- **Exercise details**
Could you copy the records below exactly, leaving out any pictures?

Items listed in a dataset
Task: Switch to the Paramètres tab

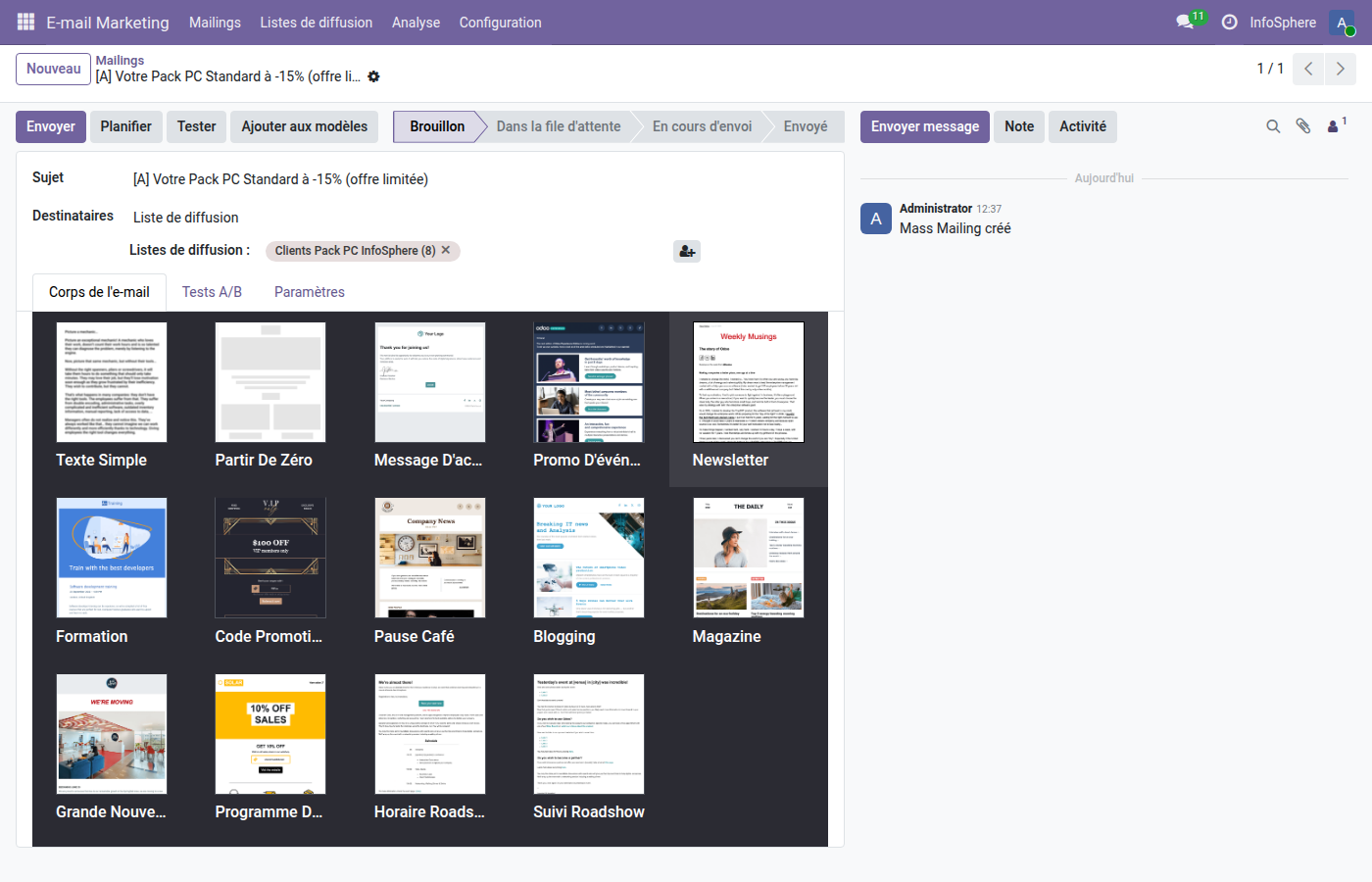Action: pos(309,292)
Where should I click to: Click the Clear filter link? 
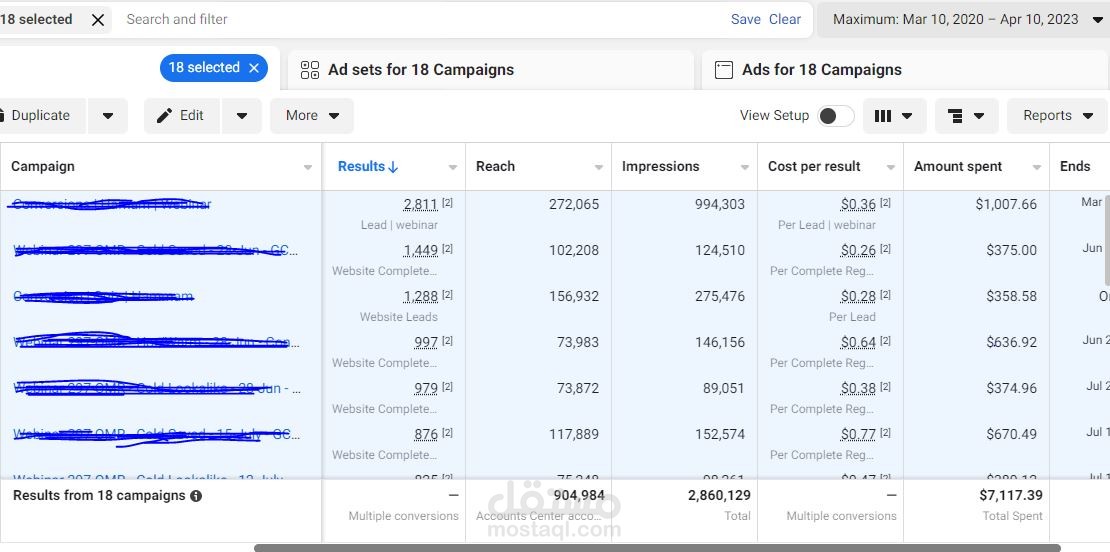[x=785, y=20]
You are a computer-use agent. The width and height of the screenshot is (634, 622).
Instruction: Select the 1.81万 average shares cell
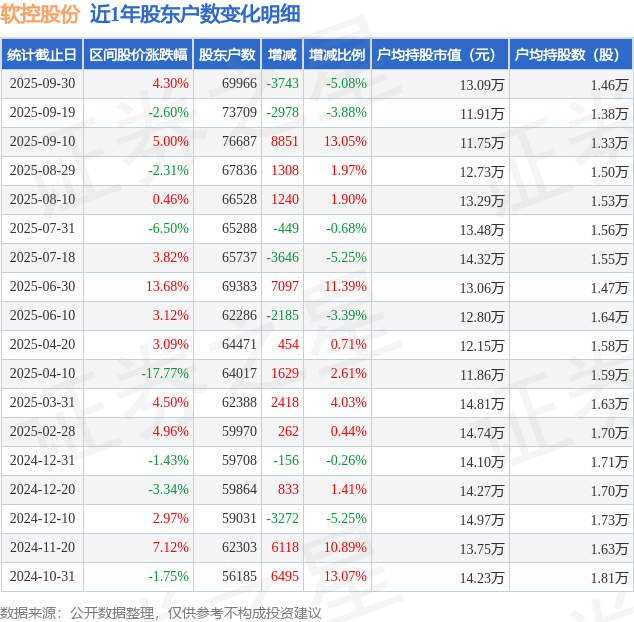pyautogui.click(x=609, y=577)
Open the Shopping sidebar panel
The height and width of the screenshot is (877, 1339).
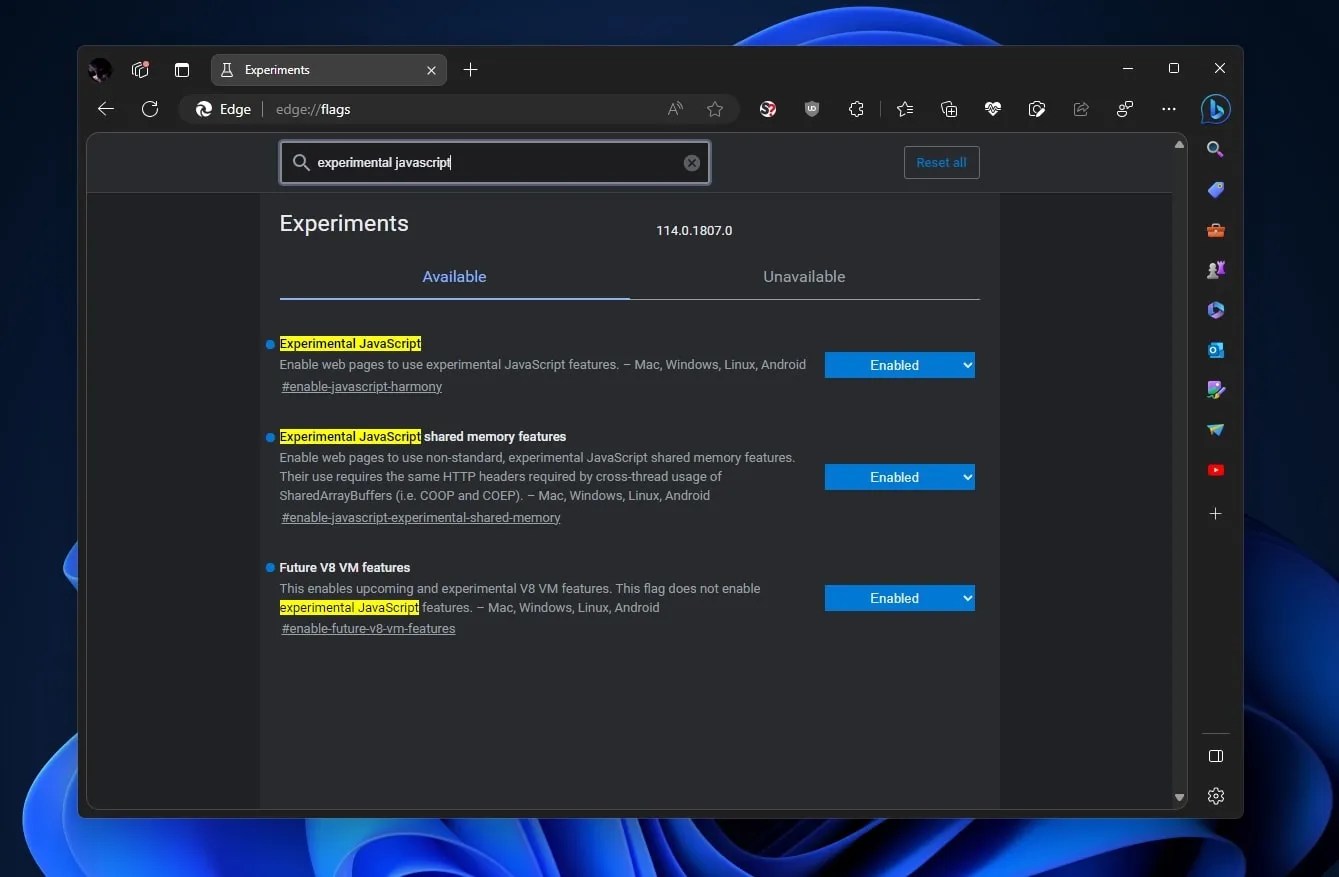point(1216,190)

- **Result of this exercise**
Task: Switch to the Paramètres tab

Action: pos(309,292)
Where should I click to: Click the Clear filter link? 
[x=785, y=20]
You are a computer-use agent. The width and height of the screenshot is (634, 622).
Instruction: Select the 1.81万 average shares cell
pyautogui.click(x=609, y=577)
Open the Shopping sidebar panel
The height and width of the screenshot is (877, 1339).
point(1216,190)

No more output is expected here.